Datacenter switchover in Exchange 2010 are operationally complex because recovery of mailbox data (DAG) and client access (namespace) are tied together there. So if you lose all or a significant portion of your CAS, or the VIP for the array, or a significant portion of your DAG, you were in a situation where you needed to do a datacenter switchover. In Exchange 2010, perhaps the biggest single point of failure in the messaging system is the FQDN that you give to users because it tells the user where to go. In the Exchange 2010 paradigm, changing where that FQDN goes isn’t easy because you have to change DNS, and then handle DNS latency, which in some parts of the world is challenging. And you have name caches in browsers that are typically about 30 minutes or more that also have to be handled.
In Exchange 2013, a client can receive multiple IP Addresses from DNS for a given FQDN.
In Exchange 2013, the namespace doesn’t need to move with the DAG. Exchange leverages fault tolerance built into the namespace through multiple IP addresses, load balancing (and if need be, the ability to take servers in and out of service).
This means the namespace is no longer a single point of failure as it was in Exchange 2010.
Since almost all client access in Exchange 2013 now relies on HTTP (Outlook, Outlook Anywhere, EAS, EWS, OWA, and EAC), if the first IP Address on a HTTP stack fails, the HTTP client will try the next and so on. If a Virtual IP of a CAS array were to fail, the client can automatically connect to other IPs to access the same service in a matter of seconds, instead of waiting minutes for DNS to failover. For Example, if a client tries one and it fails, it waits about 20 seconds and then tries the next one in the list. Thus, if you lose the VIP for the Client Access server array, recovery for the clients happens automatically, and in about 21 seconds !!!
Great news right?
If you lose your CAS array, you don’t need to perform a datacenter switchover. Clients are automatically redirected to a second datacenter that has operating Client Access servers, which remains unaffected by the outage (because you don’t do a switchover). Instead of working to recover service, the service recovers itself and you can focus on fixing the core issue
If you lose the load balancer in your primary site, you simply turn it off (or maybe turn off the VIP) and repair or replace it.
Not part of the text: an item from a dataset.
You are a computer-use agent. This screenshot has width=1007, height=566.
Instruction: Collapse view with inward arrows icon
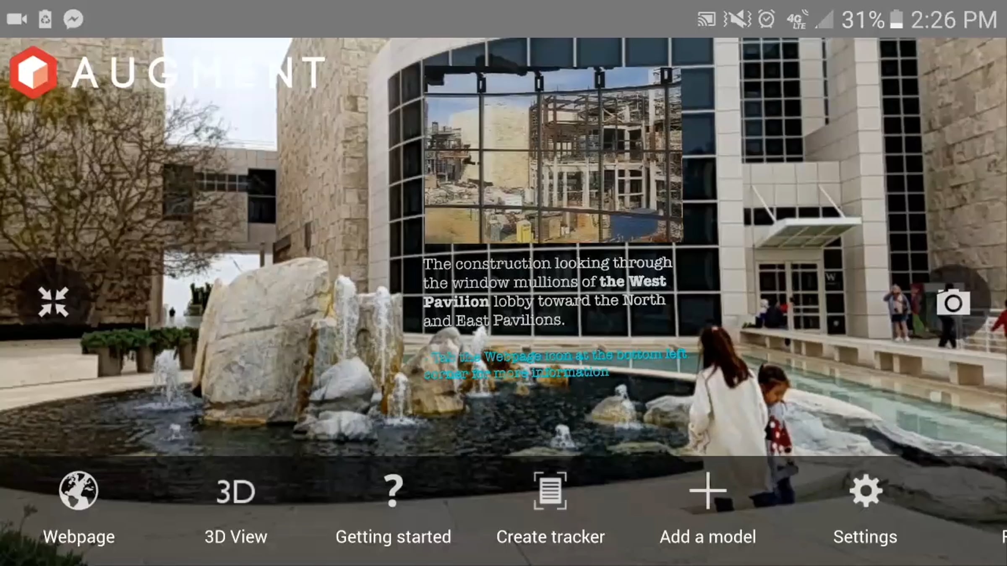point(53,301)
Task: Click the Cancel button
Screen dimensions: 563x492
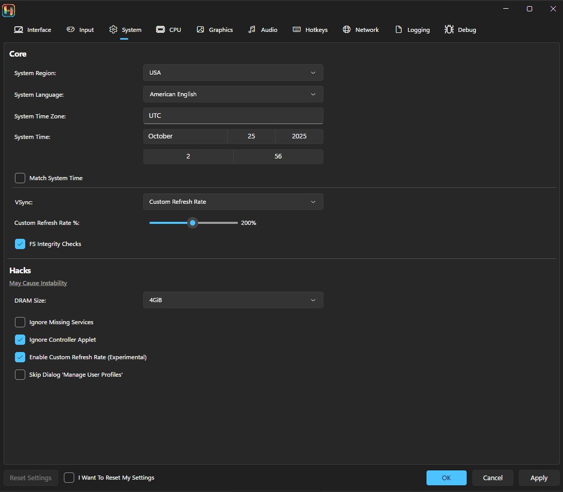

Clients that aren’t already using the VIP in the secondary datacenter will automatically fail over to the secondary VIP without any change of namespace, and without any change in DNS. Not only does that mean you no longer have to perform a switchover, but it also means that all of the time normally associated with a datacenter switchover recovery isn’t spent.
Example DAG Design for Exchange 2013: Because you can fail over the namespace between datacenters, all that’s needed to achieve a datacenter failover is a mechanism for failover of the Mailbox server role across datacenters. To get automatic failover for the DAG, you simply architect a solution where the DAG is evenly split between two datacenters, and then place the witness server in a third location so that it can be arbitrated by DAG members in either datacenter, regardless of the state of the network between the datacenters that contain the DAG members.
How to deal with intermittent failures in Exchange 2013: An intermittent failure requires some sort of extra administrative action to be taken because it might be the result of a replacement device being put into service. In this scenario, the administrator can perform a namespace switchover by simply removing the VIP for the device being replaced from DNS. Then during that service period, no clients will be trying to connect to it. After the replacement process has completed, the administrator can add the VIP back to DNS, and clients will eventually start using it.